◆ **Exercise brief**:
Reproduce the records word for word, starting with the line that contains "Viewport: 844px width, 350px" and continuing through the end of the records, both ends included. Omit the pictures from your copy.

:: Supplied entries

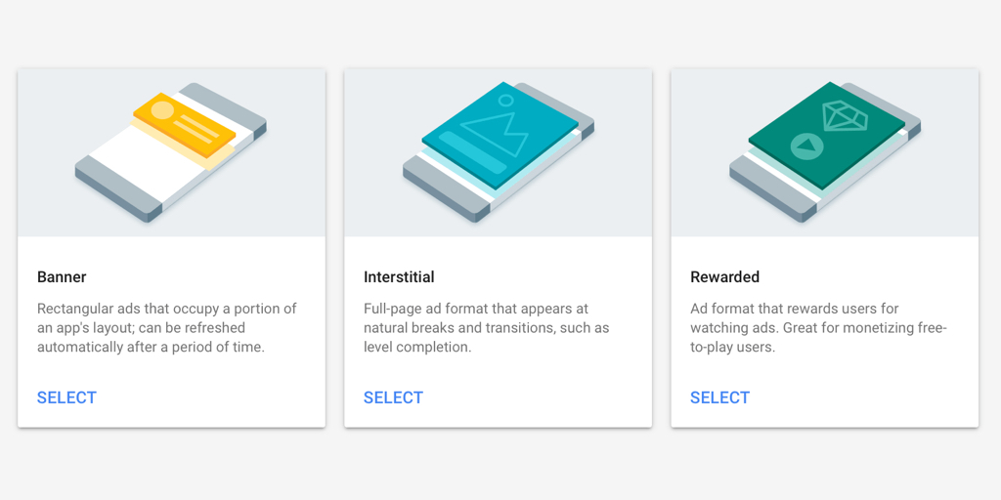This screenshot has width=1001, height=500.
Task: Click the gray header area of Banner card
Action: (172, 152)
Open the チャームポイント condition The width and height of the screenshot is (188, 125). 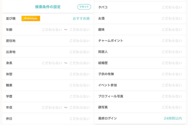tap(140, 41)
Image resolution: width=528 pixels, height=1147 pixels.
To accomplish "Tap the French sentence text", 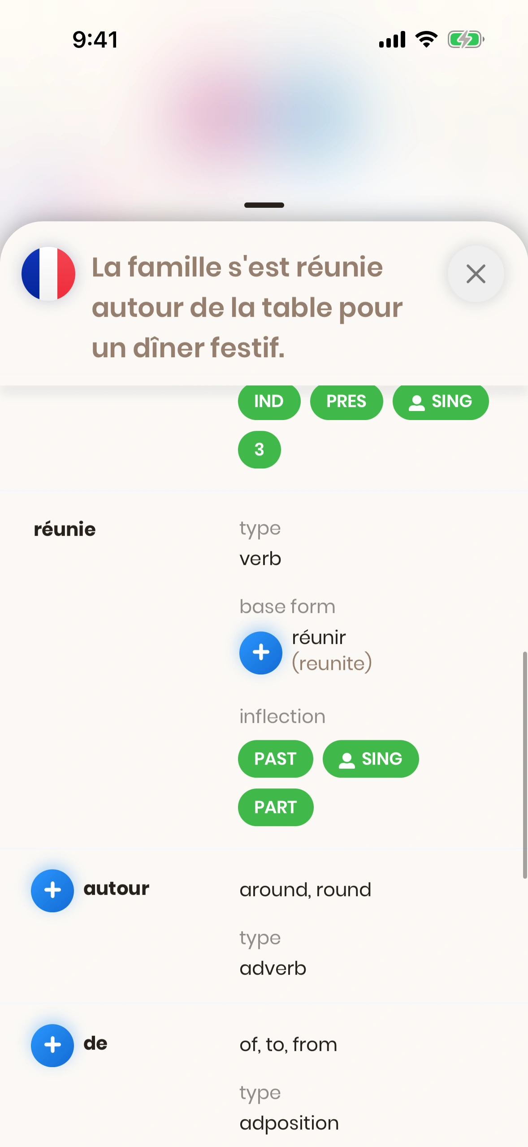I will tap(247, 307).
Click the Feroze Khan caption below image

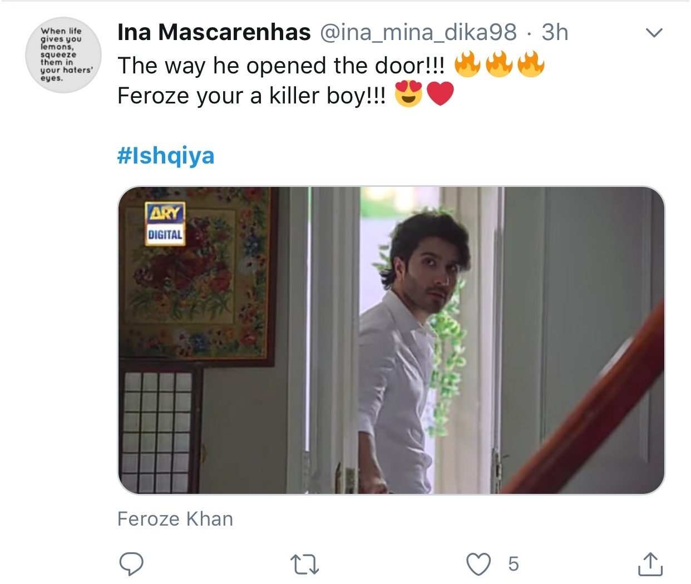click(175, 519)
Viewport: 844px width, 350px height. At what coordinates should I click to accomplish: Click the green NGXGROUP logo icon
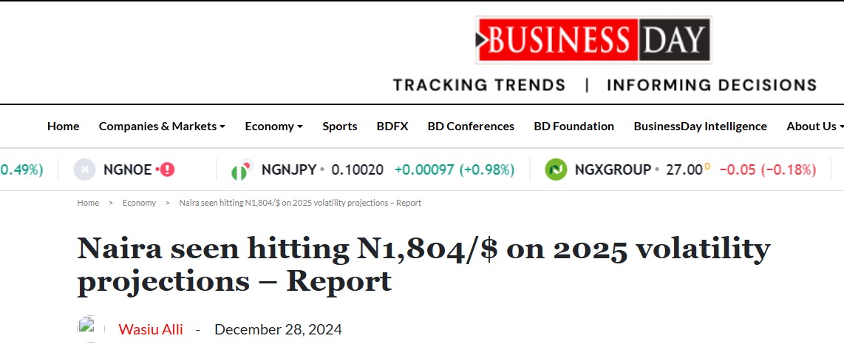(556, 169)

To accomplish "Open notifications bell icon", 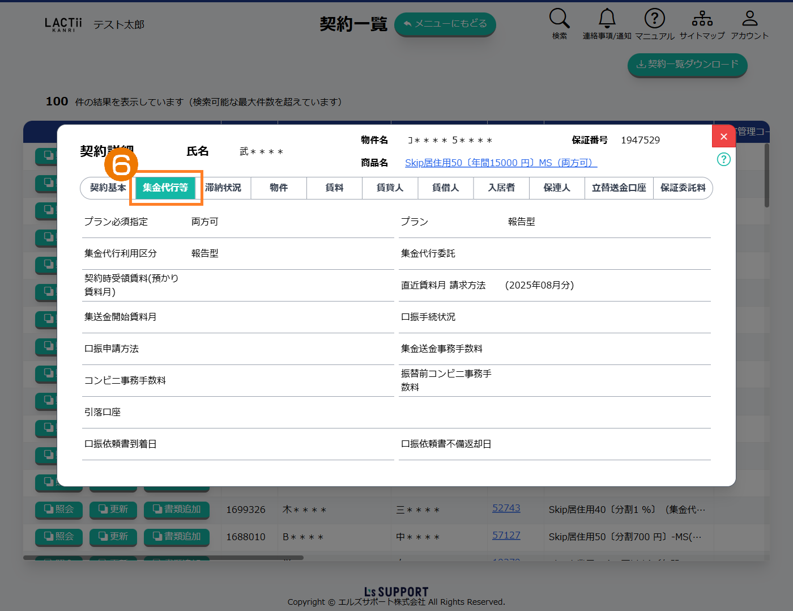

::::

◆ **Answer to this problem**:
Viewport: 844px width, 350px height. At what coordinates should I click to accomplish: Click the green NGXGROUP logo icon
(556, 169)

To accomplish "Open notifications bell icon", 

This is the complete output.